### INSTRUCTIONS FOR THE TASK
Reproduce the entries below with every occurrence of "computer-use agent" replaced by "desktop automation agent". Leave all other text unchanged.

* start PROVIDED INFORMATION *

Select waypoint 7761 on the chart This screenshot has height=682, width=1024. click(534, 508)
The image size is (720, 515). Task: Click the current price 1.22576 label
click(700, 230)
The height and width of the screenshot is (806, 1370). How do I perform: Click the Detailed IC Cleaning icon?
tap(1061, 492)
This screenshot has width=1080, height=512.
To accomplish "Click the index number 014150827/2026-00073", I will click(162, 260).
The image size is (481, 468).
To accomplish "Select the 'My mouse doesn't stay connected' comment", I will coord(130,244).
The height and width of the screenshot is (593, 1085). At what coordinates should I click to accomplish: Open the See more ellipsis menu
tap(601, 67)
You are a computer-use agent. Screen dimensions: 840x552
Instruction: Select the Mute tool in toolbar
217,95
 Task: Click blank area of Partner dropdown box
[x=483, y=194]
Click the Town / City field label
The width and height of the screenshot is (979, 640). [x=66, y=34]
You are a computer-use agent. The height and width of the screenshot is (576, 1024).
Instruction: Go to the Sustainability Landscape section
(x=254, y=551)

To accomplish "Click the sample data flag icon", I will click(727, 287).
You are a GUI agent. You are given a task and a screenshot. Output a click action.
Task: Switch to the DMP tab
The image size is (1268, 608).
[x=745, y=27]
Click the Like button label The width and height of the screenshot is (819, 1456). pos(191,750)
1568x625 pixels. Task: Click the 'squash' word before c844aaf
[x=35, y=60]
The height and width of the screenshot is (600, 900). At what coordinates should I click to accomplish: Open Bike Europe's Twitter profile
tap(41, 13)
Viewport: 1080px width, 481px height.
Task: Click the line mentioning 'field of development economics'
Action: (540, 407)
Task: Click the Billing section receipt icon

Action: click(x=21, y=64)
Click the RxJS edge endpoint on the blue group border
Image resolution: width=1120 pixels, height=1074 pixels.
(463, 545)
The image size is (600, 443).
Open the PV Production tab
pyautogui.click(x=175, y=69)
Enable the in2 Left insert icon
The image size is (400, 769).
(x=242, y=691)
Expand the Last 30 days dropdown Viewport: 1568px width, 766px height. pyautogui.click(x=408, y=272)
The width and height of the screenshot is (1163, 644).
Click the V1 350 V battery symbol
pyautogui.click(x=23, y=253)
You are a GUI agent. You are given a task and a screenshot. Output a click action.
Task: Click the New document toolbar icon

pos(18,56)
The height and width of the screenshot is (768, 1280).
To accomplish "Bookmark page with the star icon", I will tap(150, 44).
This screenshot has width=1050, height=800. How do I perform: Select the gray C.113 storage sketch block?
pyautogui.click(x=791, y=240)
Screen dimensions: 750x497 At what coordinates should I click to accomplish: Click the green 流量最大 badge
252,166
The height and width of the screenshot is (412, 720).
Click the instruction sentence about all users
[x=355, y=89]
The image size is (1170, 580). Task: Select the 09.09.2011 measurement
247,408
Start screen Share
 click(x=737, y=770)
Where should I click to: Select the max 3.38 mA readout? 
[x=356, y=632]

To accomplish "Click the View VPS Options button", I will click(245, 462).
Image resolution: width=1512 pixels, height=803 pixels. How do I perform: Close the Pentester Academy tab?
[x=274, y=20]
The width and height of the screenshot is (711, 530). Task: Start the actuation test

* end PROVIDED INFORMATION *

### RESULT BELOW
Select waypoint 7761 on the chart This screenshot has height=682, width=1024. click(534, 508)
The image size is (720, 515). Task: Click the current price 1.22576 label
click(700, 230)
The height and width of the screenshot is (806, 1370). How do I perform: Click the Detailed IC Cleaning icon?
tap(1061, 492)
This screenshot has width=1080, height=512.
To accomplish "Click the index number 014150827/2026-00073", I will click(162, 260).
The image size is (481, 468).
To accomplish "Select the 'My mouse doesn't stay connected' comment", I will coord(130,244).
The height and width of the screenshot is (593, 1085). At what coordinates should I click to accomplish: Open the See more ellipsis menu
tap(601, 67)
You are a desktop automation agent. Screen dimensions: 840x552
Instruction: Select the Mute tool in toolbar
217,95
 Task: Click blank area of Partner dropdown box
[x=483, y=194]
Click the Town / City field label
The width and height of the screenshot is (979, 640). [x=66, y=34]
You are a desktop automation agent. The height and width of the screenshot is (576, 1024).
Instruction: Go to the Sustainability Landscape section
(x=254, y=551)

To accomplish "Click the sample data flag icon", I will click(727, 287).
You are a GUI agent. You are given a task and a screenshot. Output a click action.
Task: Switch to the DMP tab
The image size is (1268, 608).
[x=745, y=27]
Click the Like button label The width and height of the screenshot is (819, 1456). pos(191,750)
1568x625 pixels. Task: Click the 'squash' word before c844aaf
[x=35, y=60]
The height and width of the screenshot is (600, 900). At what coordinates should I click to accomplish: Open Bike Europe's Twitter profile
tap(41, 13)
Viewport: 1080px width, 481px height.
Task: Click the line mentioning 'field of development economics'
Action: (540, 407)
Task: Click the Billing section receipt icon

Action: click(x=21, y=64)
Click the RxJS edge endpoint on the blue group border
Image resolution: width=1120 pixels, height=1074 pixels.
(463, 545)
The image size is (600, 443).
Open the PV Production tab
pyautogui.click(x=175, y=69)
Enable the in2 Left insert icon
The image size is (400, 769).
(x=242, y=691)
Expand the Last 30 days dropdown Viewport: 1568px width, 766px height. pyautogui.click(x=408, y=272)
The width and height of the screenshot is (1163, 644).
Click the V1 350 V battery symbol
pyautogui.click(x=23, y=253)
You are a GUI agent. You are given a task and a screenshot. Output a click action.
Task: Click the New document toolbar icon

pos(18,56)
The height and width of the screenshot is (768, 1280).
To accomplish "Bookmark page with the star icon", I will tap(150, 44).
This screenshot has width=1050, height=800. How do I perform: Select the gray C.113 storage sketch block?
pyautogui.click(x=791, y=240)
Screen dimensions: 750x497 At what coordinates should I click to accomplish: Click the green 流量最大 badge
252,166
The height and width of the screenshot is (412, 720).
Click the instruction sentence about all users
[x=355, y=89]
The image size is (1170, 580). Task: Select the 09.09.2011 measurement
247,408
Start screen Share
 click(x=737, y=770)
Where should I click to: Select the max 3.38 mA readout? 
[x=356, y=632]

To accomplish "Click the View VPS Options button", I will click(245, 462).
Image resolution: width=1512 pixels, height=803 pixels. How do I perform: Close the Pentester Academy tab?
[x=274, y=20]
The width and height of the screenshot is (711, 530). Task: Start the actuation test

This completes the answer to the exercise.